Chunking Techniques - Single or Multiple Paragraph

31 January, 2024

Chunking Techniques: Single or Multiple Paragraphs

Choosing an effective chunking strategy for your unstructured text documents (PDF, Word, HTML) is critical to the success of your Retrieval Augmented Generation (RAG) use case. In RAG applications, chunks of text serve as inputs to the text embedding model, which generates dense vectors that are searched for similarity using vector search techniques. The returned chunks then get sent to a Large Language Model (LLM), usually for question-answering tasks.

Unfortunately, there is no one-size-fits-all approach to text chunking; however, various strategies have been observed in the field. It’s crucial to try each strategy and benchmark it against your chosen embedding model or experiment with multiple embedding models against different chunking methods until you achieve the best possible recall.

In this post, we will discuss paragraph boundary chunking, where chunks typically consist of 1-2 paragraphs of text. This method works best for documents written in proper English and assumes that a full semantic thought or concept can be encapsulated within a single paragraph (as good writing should have). Consequently, these tend to produce better vector embeddings due to their strong, semantically defined concepts.

When using the 1-2 paragraph boundary chunking method, keep in mind that it may not be as effective on documents with less structured or poor English writing. Additionally, you’ll need to consider how well your chosen LLM handles larger chunks of text.

To implement this technique, start by breaking your unstructured document into individual paragraphs using a parsing library or regular expressions.
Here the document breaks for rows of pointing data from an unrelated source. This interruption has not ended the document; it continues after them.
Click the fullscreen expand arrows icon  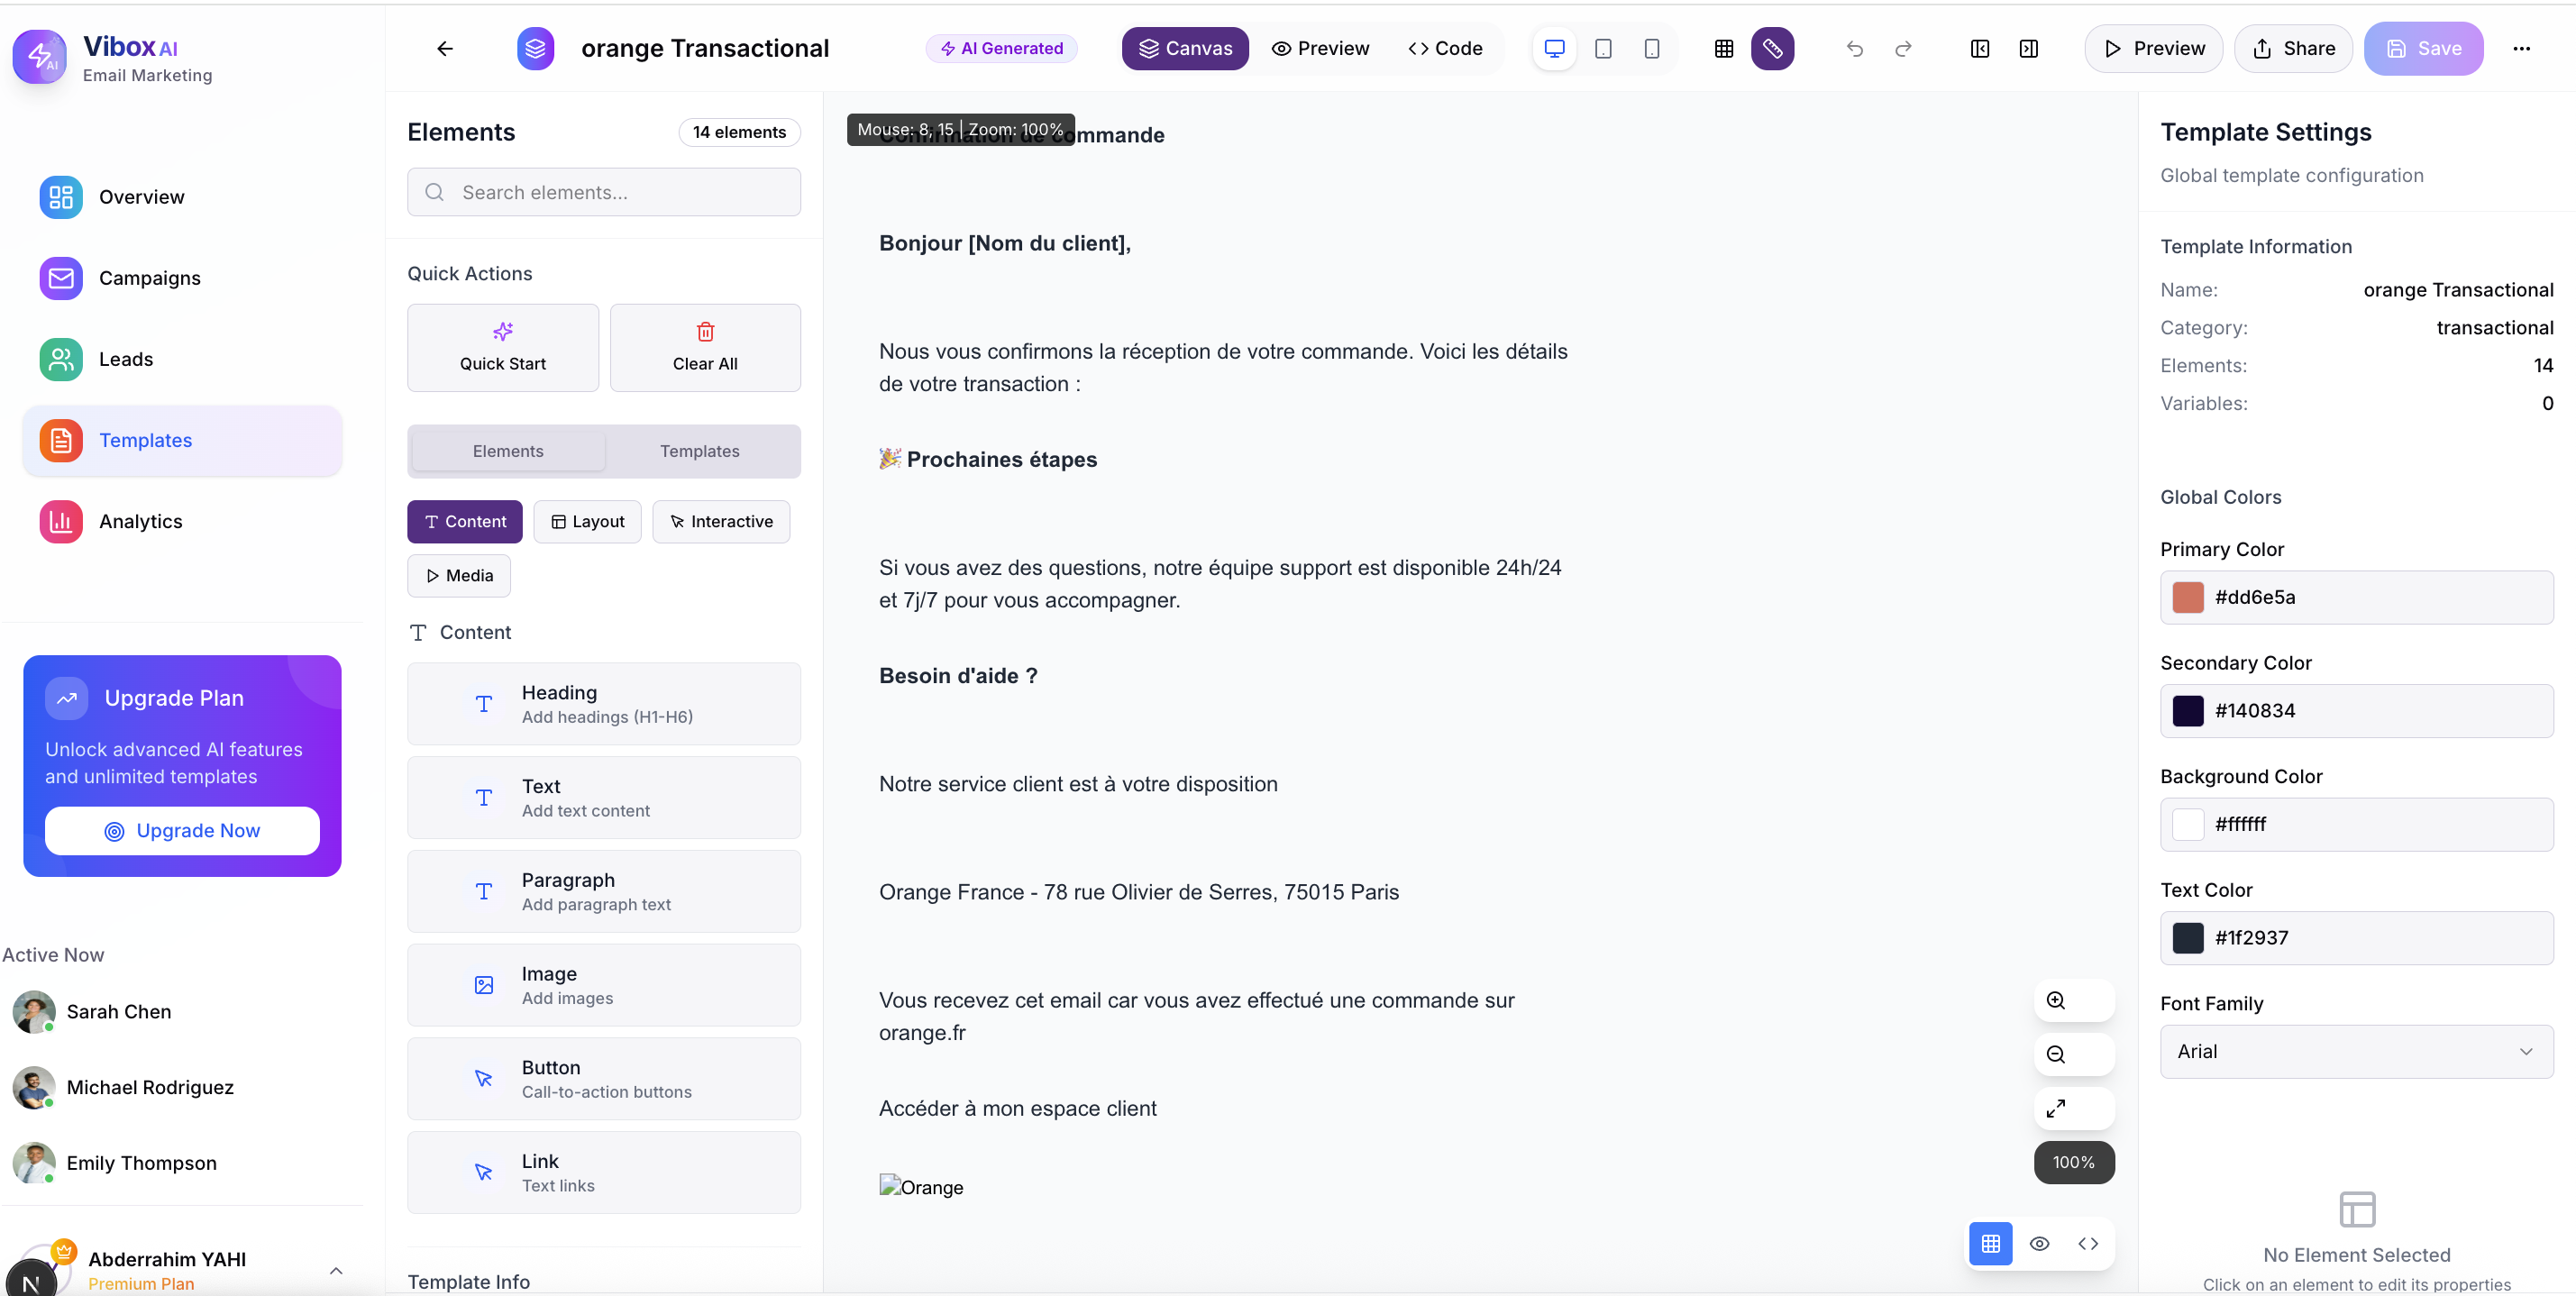point(2056,1108)
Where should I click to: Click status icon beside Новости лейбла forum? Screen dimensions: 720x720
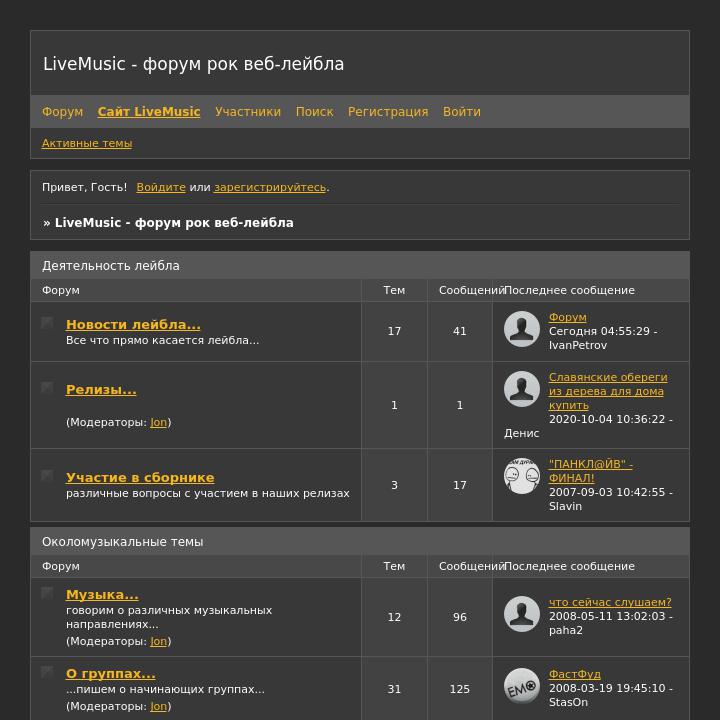coord(47,323)
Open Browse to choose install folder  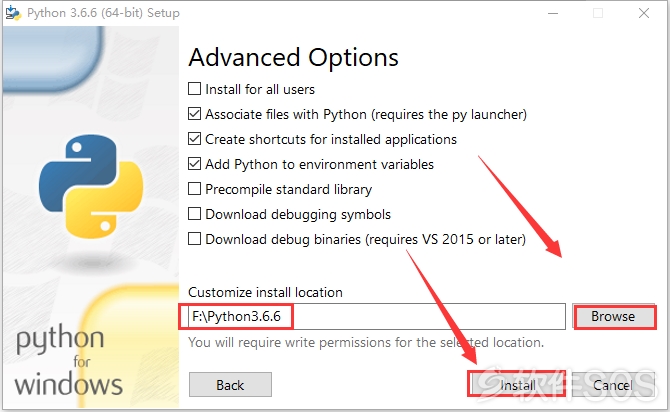pos(613,317)
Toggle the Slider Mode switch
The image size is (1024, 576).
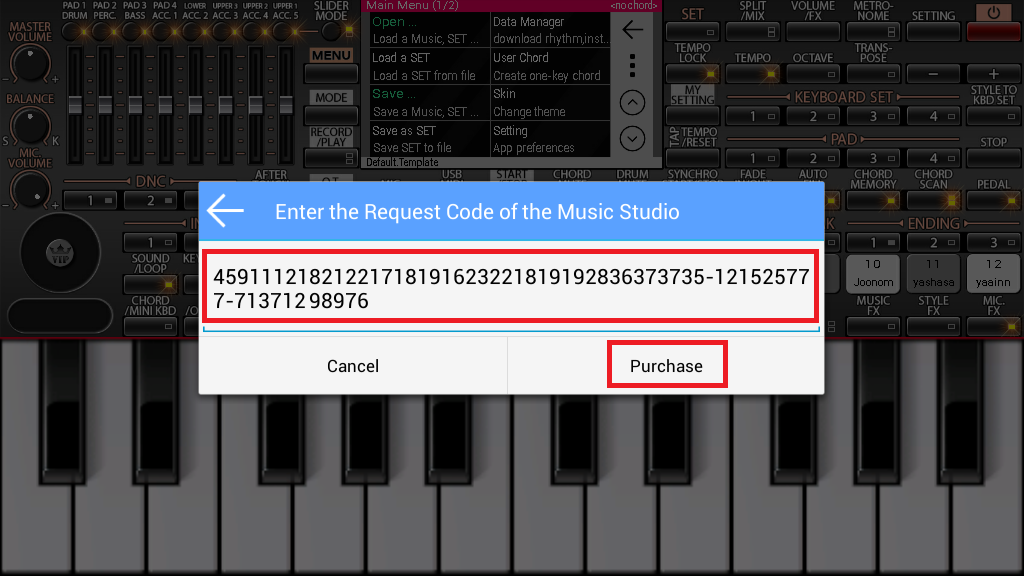click(x=331, y=29)
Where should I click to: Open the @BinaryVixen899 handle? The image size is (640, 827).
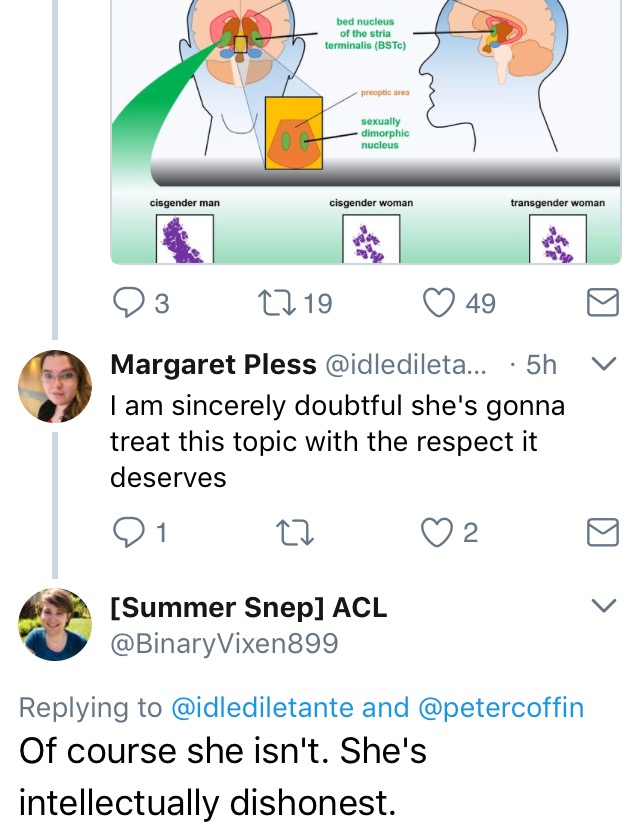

Then, apply the paragraph boundary chunking method, either by grouping consecutive paragraphs together (up to 2) or selecting single paragraphs as chunks. Finally, evaluate the quality of your vector embeddings and adjust your chunking strategy accordingly.

Remember that experimenting with various chunking methods is essential for achieving optimal results in RAG applications. By benchmarking each method against your chosen embedding model, you can determine which approach yields the best recall and precision. As you continue to refine your chunking strategy, consider exploring other simpler techniques like fixed token with overlap for your RAG use case.

Human Intervention: Minor. It recommended sentence level and n-gram embedding which is a terrible idea.

Facts Used:

Choosing a good chunking strategy for your unstructured text documents (pdf, word, html) is critical to the success of your RAG (retrieval augmented generation) use case.
Chunks of text, in this case are what is sent to the text embedding model, which produces dense vectors which are searched for similarity using vector search. Chunks returned are sent to the LLM (large language model), usually to answer questions.
There is no one size fits all strategy to text chunking, however we have observed many different strategies in the field. You should try each one and benchmark it for recall and precision with your embedding model of choice, or experiment with multiple embedding models against each chunking method until you get the best possible recall.
The second in our series of posts about Chunking techniques we will discuss paragraph boundary chunking, with usually 1 to 2 paragraphs of text.
1-2 paragraph boundary. This method works best on documents of proper English writing. It assumes a full semantic thought or concept will be encapsulated in a single paragraph (as good writing should have) and you chunk on a single paragraph or 2 paragraphs. These tend to produce better vector embeddings as they have a single, strongly semantically defined concept.